Fürsorgepräsident Othmar Romer antwortete damals, die anfänglichen Befürchtungen, die Drogensituation in Zug könnte sich mit der Schliessung verschärfen, seien auch rund einen Monat danach nicht eingetroffen. Gemäss Polizeiaussagen sei allerdings die Beschaffungskriminalität, vor allem in Form von Ladendiebstählen, angestiegen. Das bedeute jedoch nicht, dass allein Drogenabhängige dafür verantwortlich seien.

Das städtische Sozialamt habe mit elf drogenabhängigen Personen regelmässigen Kontakt. Allerdings müsse davon ausgegangen werden, dass eine grössere Anzahl Personen Drogen konsumiere, die dem Amt nicht bekannt sei und in der Gesellschaft nicht auffalle. Romer sprach von «einer übersichtlichen Situation in der Kleinstadt Zug».

Bisschen Breaking Bad in der Provinz gefällig?
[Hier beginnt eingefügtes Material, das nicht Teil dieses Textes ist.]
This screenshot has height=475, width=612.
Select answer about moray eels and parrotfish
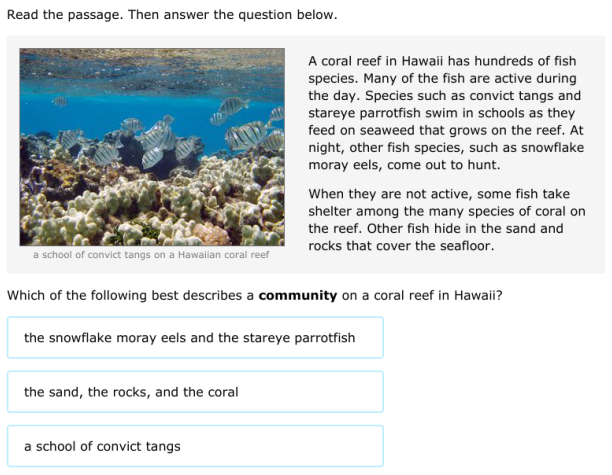tap(195, 338)
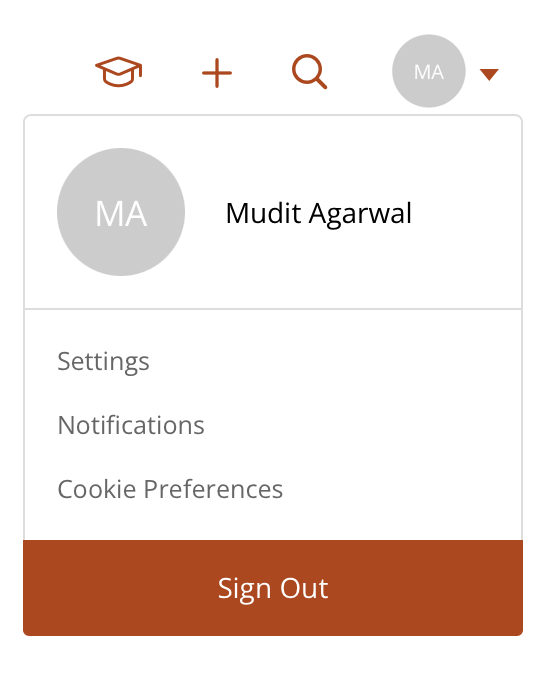The height and width of the screenshot is (677, 539).
Task: Open search with the magnifying glass icon
Action: [309, 72]
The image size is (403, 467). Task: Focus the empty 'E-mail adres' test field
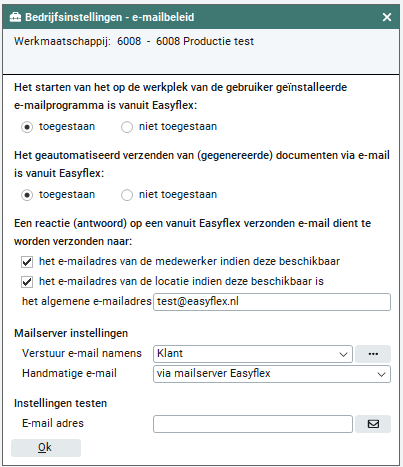[253, 424]
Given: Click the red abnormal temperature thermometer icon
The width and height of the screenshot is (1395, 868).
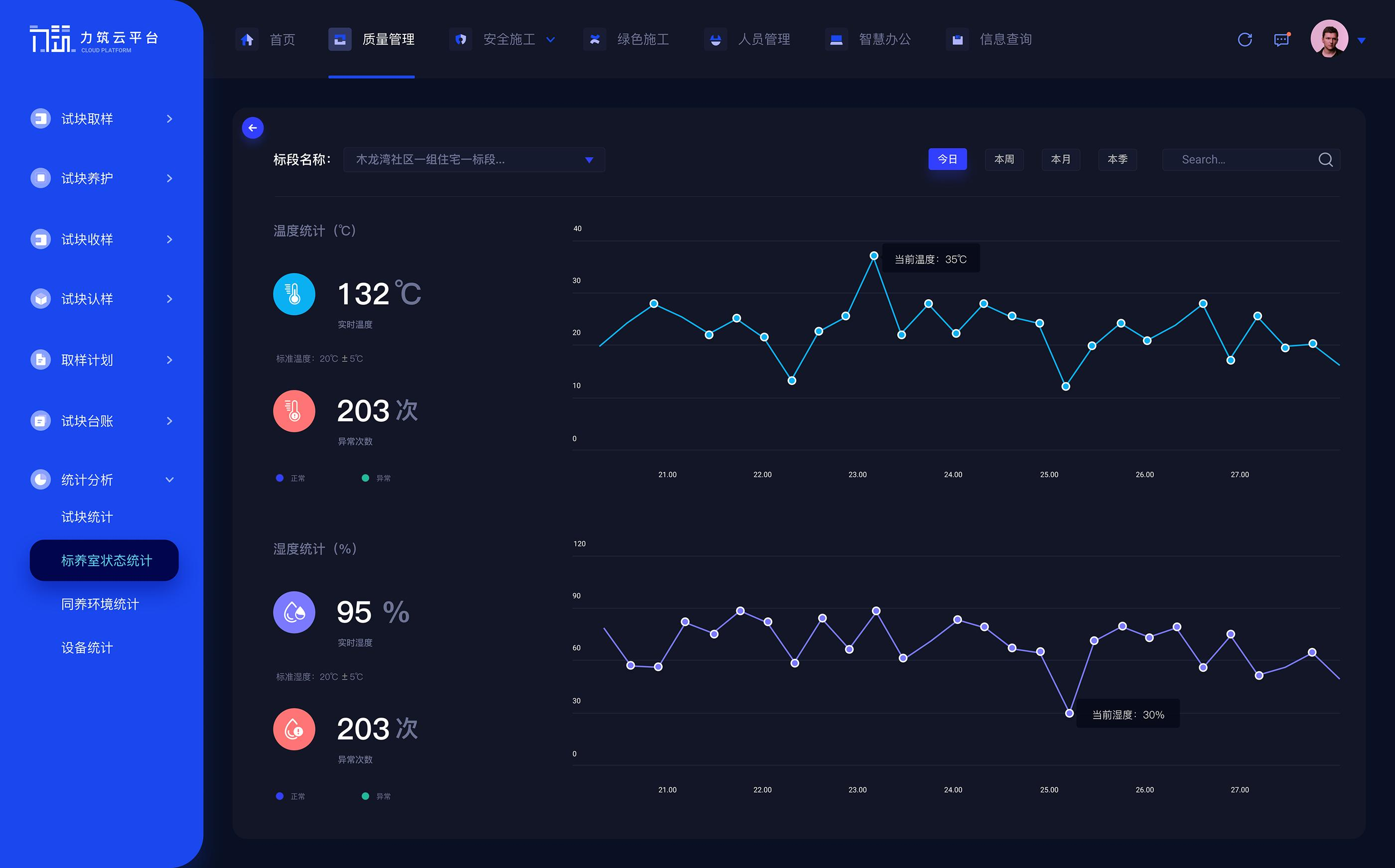Looking at the screenshot, I should 294,411.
Bisschen Breaking Bad in der Provinz gefällig?

(Bild: Zuger Polizei)

Er führte weiter aus, dem Fürsorgeamt und der Zuger Stadtpolizei sei bekannt, dass sich auch Zuger Drogenabhängige auf dem Platzspitz aufgehalten hätten. Die Anzahl sei ihnen zwar nicht bekannt, doch sei der Platzspitz sicherlich wichtigster Drogenbeschaffungsort für Zuger Drogenabhängige gewesen.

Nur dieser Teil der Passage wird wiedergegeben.